Jumat, Agustus 25, 2006

Laut dan Ironi Anak Pedalaman

Ada ironi yang diidap negeri maritim ini: Gajah Mada dan Djuanda yang mewariskan visi maritim yang kuat (Gajah Mada membentuk armada maritim Majapahit bersama Mpu Nala dan Djuanda berandil menelurkan Deklarasi Djuanda) adalah sama-sama anak pedalaman, anak desa, yang jauh dari pantai dan semilir angin laut.

Pramoedya boleh saja meninju-ninju orang-orang pedalaman yang tak mencintai laut dan tak sadar arti penting laut. Pram boleh jengkel pada penguasa-penguasa di pedalaman (Sultan Agung dan keturunannya) yang lebih memilih menghancurkan kota-kota pelabuhan dan membikin-bikin mitos Ratu Laut Kidul ketimbang membangun visi maritim yang kuat. Tapi Pram, mau tidak mau, mesti menelan ironi itu: justru dari dua anak pedalaman itulah visi maritim yang mumpuni diwariskan.

Dalam hal Djuanda, siapa yang tak kenal Deklarasi Djuanda? Anak-anak sekolahan mungkin kenal Djuanda karena deklarasi itu, bukan sebagai Menteri Pertama atau salah dua orang, bersama Leimena, yang terus-terusan berada di Kabinet dari sebermula Indonesia lahir hingga kematiannya. Tetapi kenapa Deklarasi Djuanda itu penting bagi konsep ke-Indonesia-an?

Berdasarkan Ordonansi Lautan Teritorial dan Lingkungan Laut Larangan tahun 1939, dinyatakan bahwa lebar laut teritorial Hindia Belanda, dan Indonesia akhirnyam adalah 3 mil laut. Artinya, lewat angka 3 mil itu, laut di antara pulau-pulau yang belasan ribu jumlahnya menjadi area yang terbuka. Ini menyulitkan kepabeanan dan jelas membahayakan pertahanan negara.

Deklarasi Djuanda, yang dilansir pada 13 Desember 1957 ketika Djuanda memimpin kabinet sebagai Perdana Menteri, menjawab persoalan itu lewat konsepsi archipelago state (negara kepulauan). Inti konsep itu: batas teritorial sebuah negara kepulauan ditarik 12 mil dari garis pantai terluar sebuah negara.
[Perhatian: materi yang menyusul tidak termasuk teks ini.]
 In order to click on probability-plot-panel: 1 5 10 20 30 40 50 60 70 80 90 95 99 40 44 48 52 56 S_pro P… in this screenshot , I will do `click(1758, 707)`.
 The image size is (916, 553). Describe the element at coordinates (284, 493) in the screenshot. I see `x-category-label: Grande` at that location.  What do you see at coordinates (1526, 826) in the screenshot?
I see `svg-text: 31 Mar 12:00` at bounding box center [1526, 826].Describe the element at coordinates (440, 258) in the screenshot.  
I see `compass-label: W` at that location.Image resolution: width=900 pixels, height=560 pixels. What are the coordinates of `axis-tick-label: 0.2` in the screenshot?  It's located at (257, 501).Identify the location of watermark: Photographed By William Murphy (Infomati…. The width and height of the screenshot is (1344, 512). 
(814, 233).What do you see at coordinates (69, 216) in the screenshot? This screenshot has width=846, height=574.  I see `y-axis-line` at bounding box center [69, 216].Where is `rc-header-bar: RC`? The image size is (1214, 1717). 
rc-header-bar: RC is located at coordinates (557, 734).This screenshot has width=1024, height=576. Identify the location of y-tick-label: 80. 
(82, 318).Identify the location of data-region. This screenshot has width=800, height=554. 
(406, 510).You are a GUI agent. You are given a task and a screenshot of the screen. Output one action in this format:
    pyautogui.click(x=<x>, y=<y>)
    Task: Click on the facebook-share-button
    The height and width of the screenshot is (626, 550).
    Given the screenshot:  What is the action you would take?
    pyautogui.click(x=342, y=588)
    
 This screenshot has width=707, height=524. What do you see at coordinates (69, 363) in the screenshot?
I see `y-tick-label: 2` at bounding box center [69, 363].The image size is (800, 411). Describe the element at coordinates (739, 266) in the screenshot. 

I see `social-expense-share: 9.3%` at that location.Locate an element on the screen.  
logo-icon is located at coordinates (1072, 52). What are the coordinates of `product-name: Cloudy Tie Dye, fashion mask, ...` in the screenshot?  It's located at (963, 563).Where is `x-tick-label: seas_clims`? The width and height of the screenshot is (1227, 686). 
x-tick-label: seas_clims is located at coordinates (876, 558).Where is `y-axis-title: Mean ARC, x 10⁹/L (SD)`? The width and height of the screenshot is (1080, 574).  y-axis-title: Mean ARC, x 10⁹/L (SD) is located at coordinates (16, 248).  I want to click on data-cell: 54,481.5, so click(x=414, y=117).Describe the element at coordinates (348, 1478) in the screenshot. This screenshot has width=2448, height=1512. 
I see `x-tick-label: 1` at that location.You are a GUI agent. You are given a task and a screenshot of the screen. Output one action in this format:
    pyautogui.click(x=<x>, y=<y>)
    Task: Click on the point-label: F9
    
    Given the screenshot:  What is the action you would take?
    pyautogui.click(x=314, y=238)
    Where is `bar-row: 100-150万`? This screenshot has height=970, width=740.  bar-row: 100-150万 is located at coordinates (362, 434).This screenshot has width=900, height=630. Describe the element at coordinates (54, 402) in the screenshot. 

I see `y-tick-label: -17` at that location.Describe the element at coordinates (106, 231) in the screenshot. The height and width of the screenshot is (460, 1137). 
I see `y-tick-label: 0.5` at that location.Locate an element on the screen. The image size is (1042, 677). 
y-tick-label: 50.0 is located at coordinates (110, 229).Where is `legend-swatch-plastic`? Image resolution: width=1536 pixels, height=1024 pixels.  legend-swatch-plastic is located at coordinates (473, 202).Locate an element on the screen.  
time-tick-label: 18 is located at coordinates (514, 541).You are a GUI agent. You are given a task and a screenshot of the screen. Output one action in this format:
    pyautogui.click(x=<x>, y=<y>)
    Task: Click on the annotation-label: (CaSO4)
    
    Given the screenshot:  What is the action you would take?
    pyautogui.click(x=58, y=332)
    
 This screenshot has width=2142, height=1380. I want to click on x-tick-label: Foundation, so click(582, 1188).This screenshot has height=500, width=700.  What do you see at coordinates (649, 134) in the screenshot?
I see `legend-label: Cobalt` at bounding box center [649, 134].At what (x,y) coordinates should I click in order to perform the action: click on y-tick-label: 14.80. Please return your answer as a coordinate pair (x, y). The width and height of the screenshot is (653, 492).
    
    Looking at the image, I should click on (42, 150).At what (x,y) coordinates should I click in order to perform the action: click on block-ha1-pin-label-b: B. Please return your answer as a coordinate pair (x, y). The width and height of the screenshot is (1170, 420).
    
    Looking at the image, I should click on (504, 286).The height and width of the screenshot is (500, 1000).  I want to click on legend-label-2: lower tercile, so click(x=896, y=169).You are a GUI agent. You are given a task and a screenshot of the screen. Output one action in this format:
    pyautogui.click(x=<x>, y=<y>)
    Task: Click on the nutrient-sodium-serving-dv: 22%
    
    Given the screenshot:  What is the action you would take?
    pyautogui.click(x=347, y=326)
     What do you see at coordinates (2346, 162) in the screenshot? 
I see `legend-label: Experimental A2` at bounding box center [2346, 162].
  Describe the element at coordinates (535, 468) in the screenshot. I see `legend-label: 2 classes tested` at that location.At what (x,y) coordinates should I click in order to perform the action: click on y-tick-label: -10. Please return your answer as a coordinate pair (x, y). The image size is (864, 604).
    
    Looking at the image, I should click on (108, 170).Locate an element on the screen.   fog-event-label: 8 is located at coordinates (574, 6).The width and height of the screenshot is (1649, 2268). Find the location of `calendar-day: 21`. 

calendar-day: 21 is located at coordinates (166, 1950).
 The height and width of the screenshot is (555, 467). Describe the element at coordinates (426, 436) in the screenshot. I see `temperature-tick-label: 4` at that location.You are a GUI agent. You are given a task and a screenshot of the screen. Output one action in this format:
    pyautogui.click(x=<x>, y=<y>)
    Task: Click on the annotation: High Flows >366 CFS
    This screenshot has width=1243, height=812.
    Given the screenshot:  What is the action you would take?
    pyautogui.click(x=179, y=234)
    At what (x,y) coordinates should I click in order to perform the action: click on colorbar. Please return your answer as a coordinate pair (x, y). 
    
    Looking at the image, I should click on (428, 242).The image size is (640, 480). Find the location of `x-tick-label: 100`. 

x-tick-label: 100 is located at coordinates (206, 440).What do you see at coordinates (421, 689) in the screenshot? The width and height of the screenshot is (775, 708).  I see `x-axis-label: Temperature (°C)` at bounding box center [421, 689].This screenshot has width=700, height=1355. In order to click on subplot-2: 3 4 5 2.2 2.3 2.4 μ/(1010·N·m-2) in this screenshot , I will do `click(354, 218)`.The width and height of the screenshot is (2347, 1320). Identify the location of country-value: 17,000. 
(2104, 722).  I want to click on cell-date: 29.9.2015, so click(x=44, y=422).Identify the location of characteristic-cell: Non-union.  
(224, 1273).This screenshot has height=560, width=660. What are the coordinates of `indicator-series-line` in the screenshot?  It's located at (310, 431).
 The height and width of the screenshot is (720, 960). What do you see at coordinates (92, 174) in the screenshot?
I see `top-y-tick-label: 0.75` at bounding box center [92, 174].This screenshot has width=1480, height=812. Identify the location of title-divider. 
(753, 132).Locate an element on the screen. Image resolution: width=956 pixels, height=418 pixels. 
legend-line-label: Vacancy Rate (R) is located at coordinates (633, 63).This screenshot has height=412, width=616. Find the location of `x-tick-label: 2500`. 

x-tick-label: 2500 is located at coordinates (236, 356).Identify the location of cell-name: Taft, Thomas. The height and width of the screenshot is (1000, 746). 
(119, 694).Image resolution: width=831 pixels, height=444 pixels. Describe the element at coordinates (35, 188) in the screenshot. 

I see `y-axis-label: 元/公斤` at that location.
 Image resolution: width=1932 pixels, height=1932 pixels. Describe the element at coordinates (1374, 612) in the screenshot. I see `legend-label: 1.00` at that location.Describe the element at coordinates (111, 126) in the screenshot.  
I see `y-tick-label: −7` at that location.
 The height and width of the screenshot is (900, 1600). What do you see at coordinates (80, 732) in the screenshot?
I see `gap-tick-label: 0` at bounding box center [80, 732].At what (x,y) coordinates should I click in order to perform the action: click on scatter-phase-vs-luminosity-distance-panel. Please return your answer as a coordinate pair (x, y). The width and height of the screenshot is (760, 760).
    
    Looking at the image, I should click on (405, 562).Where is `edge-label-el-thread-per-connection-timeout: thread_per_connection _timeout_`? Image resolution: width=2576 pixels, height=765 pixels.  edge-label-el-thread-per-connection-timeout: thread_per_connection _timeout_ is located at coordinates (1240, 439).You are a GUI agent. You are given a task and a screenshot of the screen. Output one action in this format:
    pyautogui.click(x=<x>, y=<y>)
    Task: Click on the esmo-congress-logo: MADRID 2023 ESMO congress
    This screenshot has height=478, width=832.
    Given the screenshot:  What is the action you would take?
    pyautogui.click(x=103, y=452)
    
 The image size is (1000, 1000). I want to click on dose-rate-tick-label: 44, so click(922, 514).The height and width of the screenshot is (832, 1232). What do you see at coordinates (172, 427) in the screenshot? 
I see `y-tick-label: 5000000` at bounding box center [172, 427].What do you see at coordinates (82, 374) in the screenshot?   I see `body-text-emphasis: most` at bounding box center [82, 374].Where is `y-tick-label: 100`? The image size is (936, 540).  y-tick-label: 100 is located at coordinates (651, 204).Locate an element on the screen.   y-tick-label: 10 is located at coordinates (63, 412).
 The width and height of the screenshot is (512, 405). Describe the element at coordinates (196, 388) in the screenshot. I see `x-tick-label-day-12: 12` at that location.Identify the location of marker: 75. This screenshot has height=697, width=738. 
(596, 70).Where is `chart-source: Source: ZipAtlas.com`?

Efeknya, laut yang ada di antara pulau-pulau di dalam (misal: Laut Jawa antara Jawa dan Kalimantan) menjadi kedaulatan negara kepulauan tersebut.

Deklarasi Djuanda akhirnya menjadi jawaban tuntas ihwal bagaimana laut yang mengepung belasan ribu pulau Indonesia bukan lagi menjadi batas yang memisahkan satu pulau dengan yang lain. Laut justru menjadi medium yang memperantarai pulau-pulau yang berjauhan itu. Dalam hal perumusan konsepsi Negara Kesatuan Republik Indonesia, Deklarasi Djuanda adalah konvensi yang secara konkrit mengejawantahkan kesatuan tumpah-darah yang sudah ditancapkan oleh Sumpah Pemuda 1928 itu.

Djuanda memang bukan seorang ahli hukum laut. Tapi Djuanda-lah, mungkin melebihi Perdana menteri Ali Sastroamidjojo yang pertama kali membentuk tim Interdepartemen Pembaharuan Hukum Laut, pemimpin Indonesia yang pada masanya paham benar betapa laut bisa menjadi problem bagi konsepsi negara kesatuan jika konvensi atau hukum laut yang mengaturnya secara formal menyekat-nyekat hamparan kepulauan nusantara lewat batas 3 mil lautnya itu. Pada masa Djuanda menjadi Perdana Menteri itulah sebuah tim dibentuk untuk merumuskan sebuah hukum laut yang memungkinkan konsep negara kesatuan bagi negeri yang terdiri dari ribuan pulau seperti Indonesia betul-betul terejawantah di atas kertas hukum.

Djuanda. Ya, hukum itu disahkan dengan menyertakan namanya. Deklarasi Djuanda. Dia sendiri lahir di Tasikmalaya, daerah yang kurang lebih berada di tengah antara gunung Ciremai di Utara dan pantai Pangandaran di selatan. Djuanda bukan anak pantai yang sedari kecil bergelut dengan ombak dan asin angin laut. Dia anak desa, anak pedalaman.

Tapi seperti yang sepintas sudah coba ditunjukkan, anak pedalaman inilah yang punya andil besar dalam membangun visi maritim dari negeri kepulauan ini.